Our porters were terror-stricken. They were fearful of being caught and killed by the savage sultan. No wonder many of them deserted.

According to the tale Prorok managed to find some mines and then excavated some ancient tombs before hearing of the local sultan – whom they feared – gathering his men. The team hastily packed their specimens and fled down the Dabus River to "Albi Moti", hoping for a promised Ethiopian military escort awaiting there with their official passports. This help was eventually forthcoming and Prorok dramatically relates how the previously hostile Sultan thus humbled attempts to make amends for his ignorant errors, with the author concluding characteristically:

He showed us many things no white man had ever seen before: his most valuable golden idols, dating back many centuries, which his slaves had dug up in the surrounding region; also a number of huge, rough diamonds. We in turn were quite willing to offer presents. And maybe we didn’t bless Haile Selassie! His name was indeed powerful in that wild stronghold of barbarism.

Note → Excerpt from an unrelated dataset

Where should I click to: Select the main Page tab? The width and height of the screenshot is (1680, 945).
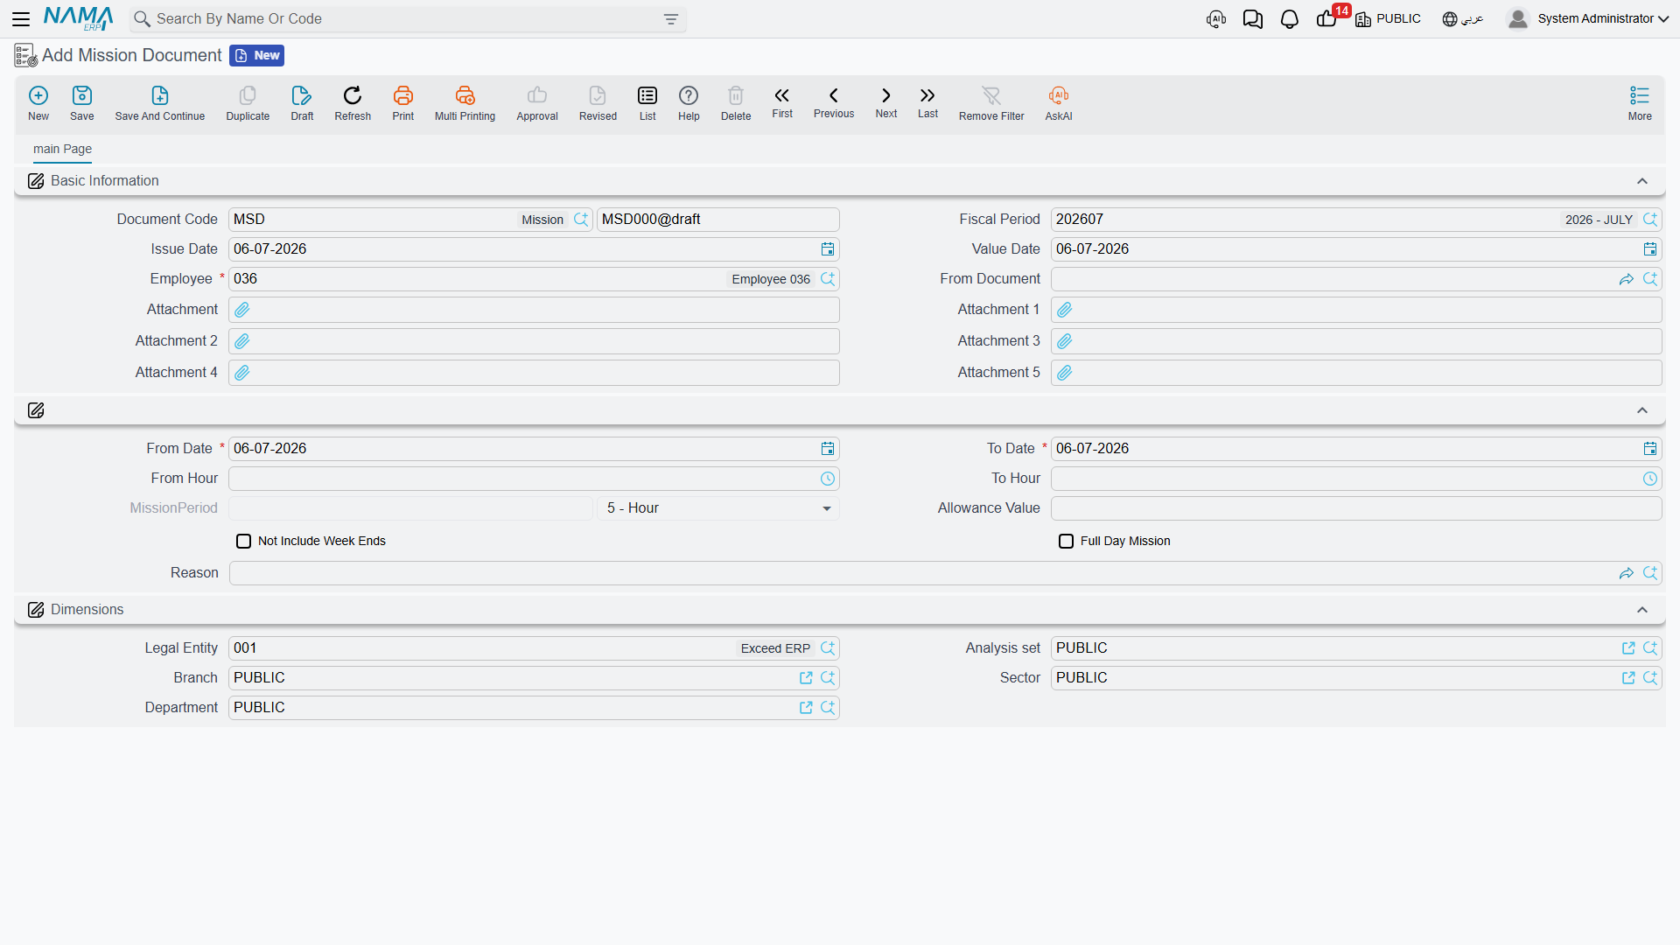(62, 149)
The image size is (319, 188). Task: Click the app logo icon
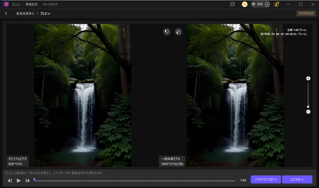click(x=5, y=4)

It was here that Prorok became convinced that this area between Sudan and Ethiopia was the legendary land of Ophir of Biblical fame, whence came the gold, frankincense and other treasures for Solomon’s celebrated temple in Jerusalem. He also believed that he had discovered the oldest and richest of gold mines and the "prime cause" of the Second Italo-Abyssinian War.

==Selected bibliography==

- Khun de Prorok, Byron (1926). Digging for Lost African Gods: The Record of Five Years Archaeological Excavation in North Africa. New York: G. P. Putnam's Sons. <https://archive.org/details/diggingforlostaf009795mbp
- Khun de Prorok, Byron (1929). Mysterious Sahara: The Land of Gold, of Sand and of Ruin. Narrative Press, rep. 2004.
- Khun de Prorok, Byron (1933). Dead Men Do Tell Tales: A 1933 Archeological Expedition into Abyssinia. London: George G. Harrap & Co. Ltd, rep. 1943.
- Khun de Prorok, Byron (1935). In Quest of Lost Worlds:: Five Archeological Expeditions 1925–1934. London: E.P. Dutton & Co. (Most of the material he has recycled from his 1926 text.)